The last time the USA and Mexico worked on a bid to host a FIFA World Cup, it was disrupted by an uninvited guest named COVID. But that doesn’t look to be the case for the future, as the two nations have once again bellied up to the bid table and expressed their desire to host the 2027 Women’s World Cup.
According to the U.S. Soccer Federation, the joint bid for the event will come on the heels of the three-nation cohort hosting the 2026 FIFA Men’s World Cup (which, of course, promoters in those three countries are saying will be “the largest, most impressive and highest-attended World Cup in history.”
All good. But who will that two-country bid be up against? FIFA has noted that to date, it has received a total of four formal expressions of interest from (in alphabetical order by country):
- The Royal Belgian Football Association, the Royal Netherlands Football Association and the German Football Association (joint expression of interest)
- The Brazilian Football Association
- The South African Football Association
- The U.S. Soccer Federation and the Mexican Football Association (joint expression of interest)
FIFA adds, “The expressions of interest represent four confederations (CAF, CONCACAF, CONMEBOL and UEFA) and the remaining two (AFC and OFC) are hosting this year’s FIFA Women’s World Cup™. This level of participation confirms the global appeal of the competition.”
Something interesting: Mexico has never hosted a Women’s World Cup. FMF President Yon de Luisa told Inside The Games that staging the event will a huge boost to the game in the country:
“Women's football in Mexico has experienced sustained growth over the last five years and its development, both on and off the field, coupled with the female empowerment it has achieved and will continue to achieve, is one of the strategic priorities of the FMF," said de Luisa. "It is with pleasure that we are teaming up again with the US Soccer Federation in the pursuit of this World Cup for our region, which will undoubtedly be historic.”
It's possible that the current bid will be more streamlined than the last, and that the process will flow more evenly, but it’s equally likely it will run into some snags and those could cause a reset that could impact site selection.
In the time that has elapsed since the last World Cup was awarded, a number of issues have come to the fore, and those could cause changes in the selection of cities where women’s teams want to play. These include (but certainly are not limited to) discussions concerning the rights of transgender athletes, ability for women to access reproductive care in various states – and of course, the choice of fields that may not exactly be compatible with FIFA’s specifications.

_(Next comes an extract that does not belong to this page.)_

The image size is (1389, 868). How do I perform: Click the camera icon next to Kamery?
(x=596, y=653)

Women’s soccer team members have been outspoken on all these issues and it is expected that a fair amount of discussion will be heard as countries put together their bids, and examine cities as possible host sites. Expect cities not chosen to host the 2026 World Cup to be in the mix as well, particularly given the various discussion points.

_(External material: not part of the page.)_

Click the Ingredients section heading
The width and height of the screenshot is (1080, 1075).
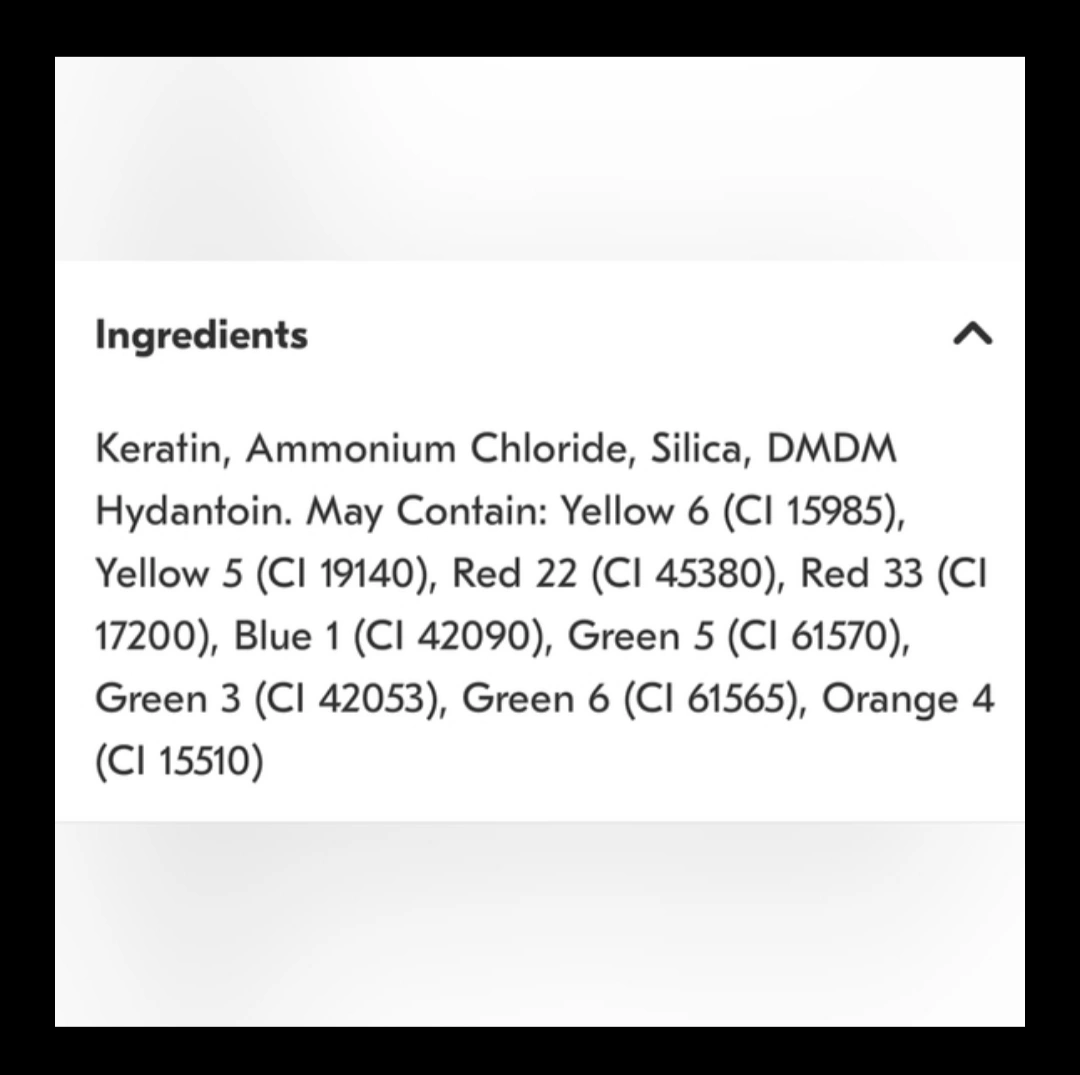(201, 334)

But, as has been previously noted in coverage for several years, the issue of
corruption moral flexibility at FIFA has come into play in recent site selections concerning the World Cup.
For those who are wondering why this is not another three-nation bid with Canada, here's the answer: Canada says it was not asked; however, representatives add, they have had their turn hosting the Women's World Cup, and not too long ago.
“We wish our close neighbors the best of luck in their bid to host the 2027 FIFA Women’s World Cup,” Canada Soccer said in a statement to reporters at The Province. “Given we were recent hosts (in 2015), Canada Soccer has not been part of these conversations and was never put in a position to decline a co-hosting opportunity. If the U.S. Soccer and the Mexican Federation bid is successful, it would be Mexico’s first time hosting a Women’s World Cup, and we are in full support.”
Canada Soccer further noted that the 2015 tournament on home soil set a Women’s World Cup attendance record of 1,353,506, with 750 million viewers watching worldwide:
“It was an honor to welcome the world to Canada just eight years ago, as we hosted what was a tremendously successful and standard-setting 2015 FIFA Women’s World Cup,” Canada Soccer said. “We welcome the opportunity to have the Women’s World Cup back on CONCACAF soil, giving our fans another chance to cheer on our women’s national team, at a World Cup, so close to home and in person. We look forward to welcoming the soccer world once again to Canada, as we continue to prepare to co-host the 2026 men’s World Cup.”
According to FIFA’s timeline, the world governing body will now send the Bidding Agreement (a document necessary to ensure that the key principles of the bidding process are observed) to the interested organization, who will then have until May 19, 2023 to return it and confirm their involvement.
“We are thrilled by the expressions of interest received, not least because they come from member associations with a strong football tradition representing four confederations, thus confirming the consistent popularity of women’s football across the world,” said FIFA Secretary General Fatma Samoura. “All member associations can rely on the most robust and comprehensive bidding process in the history of the FIFA Women’s World Cup.”
The appointment of the host(s) is due to be made by the FIFA Congress via public voting on May 17, 2024.
The 2023 FIFA Women’s World Cup runs from July 20 to August 20 in Australia and New Zealand.